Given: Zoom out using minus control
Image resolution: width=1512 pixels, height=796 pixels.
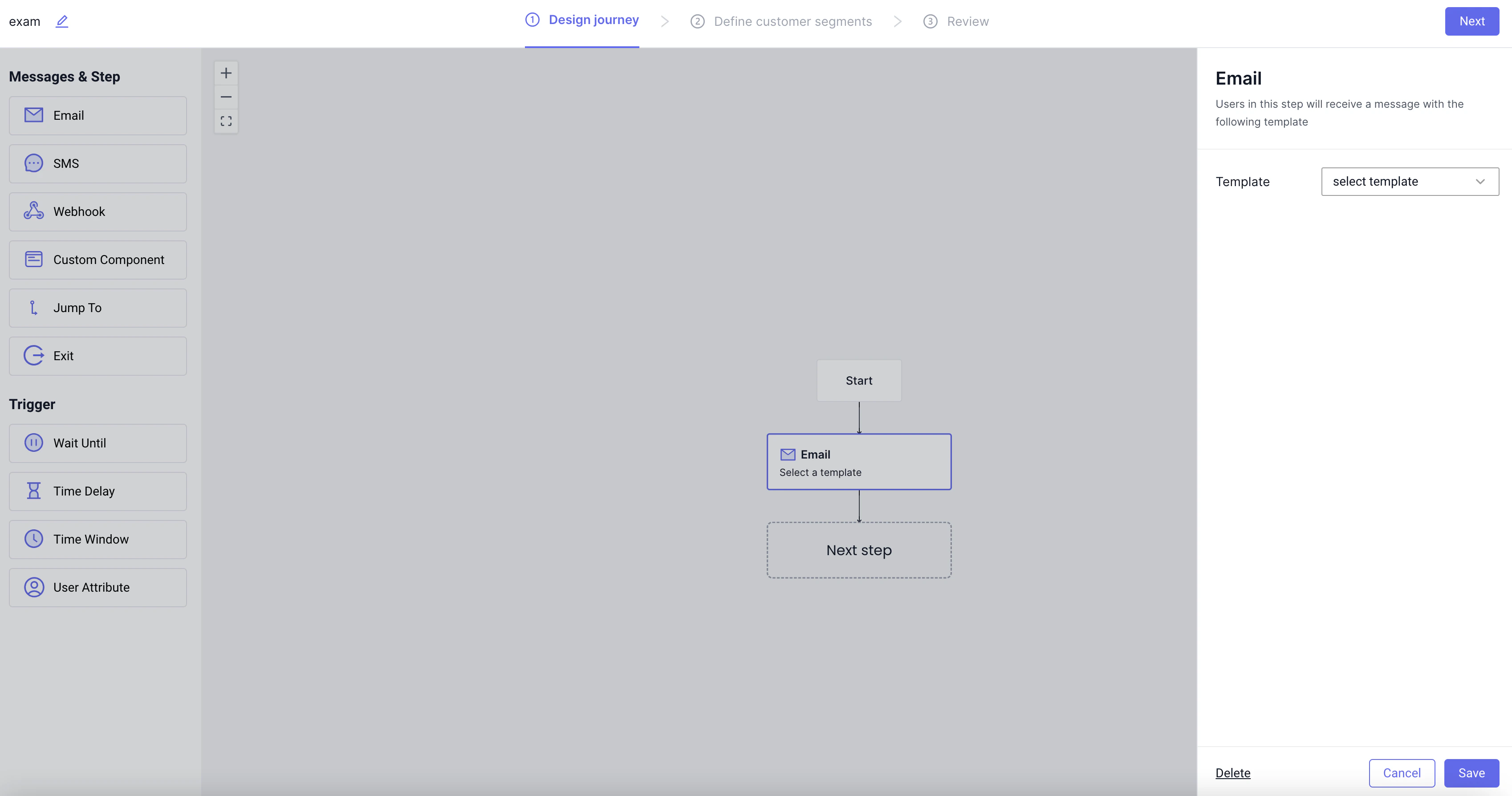Looking at the screenshot, I should click(226, 96).
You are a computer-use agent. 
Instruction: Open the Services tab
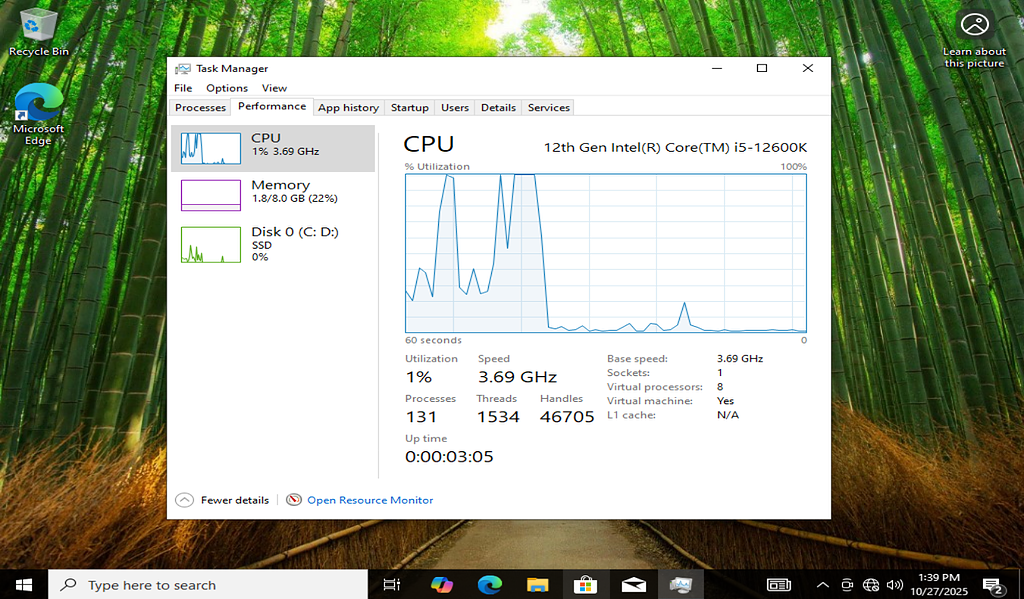pos(548,108)
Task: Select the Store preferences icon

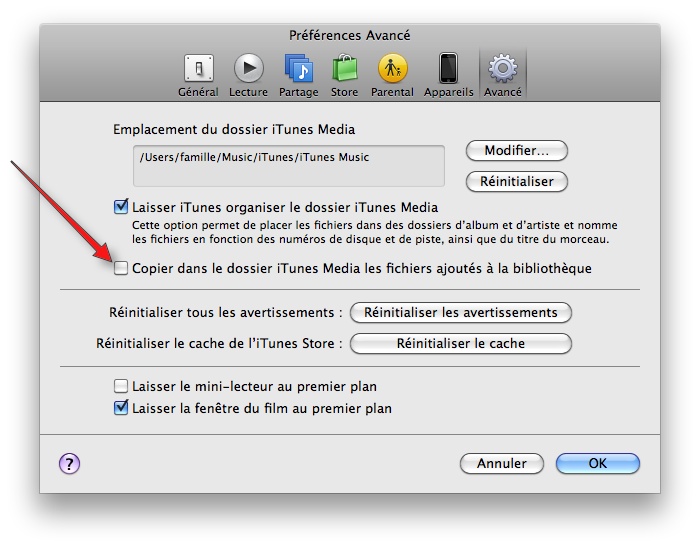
----
▶ [Stated problem]: Reproduce every line of the records above word for word, leaving the pictures out.

▶ [Reply to the task]:
Given: Zoom out using minus control
Image resolution: width=1512 pixels, height=796 pixels.
Looking at the screenshot, I should click(226, 96).
You are a computer-use agent. 
Instruction: Open the Services tab
pos(548,108)
Task: Select the Store preferences icon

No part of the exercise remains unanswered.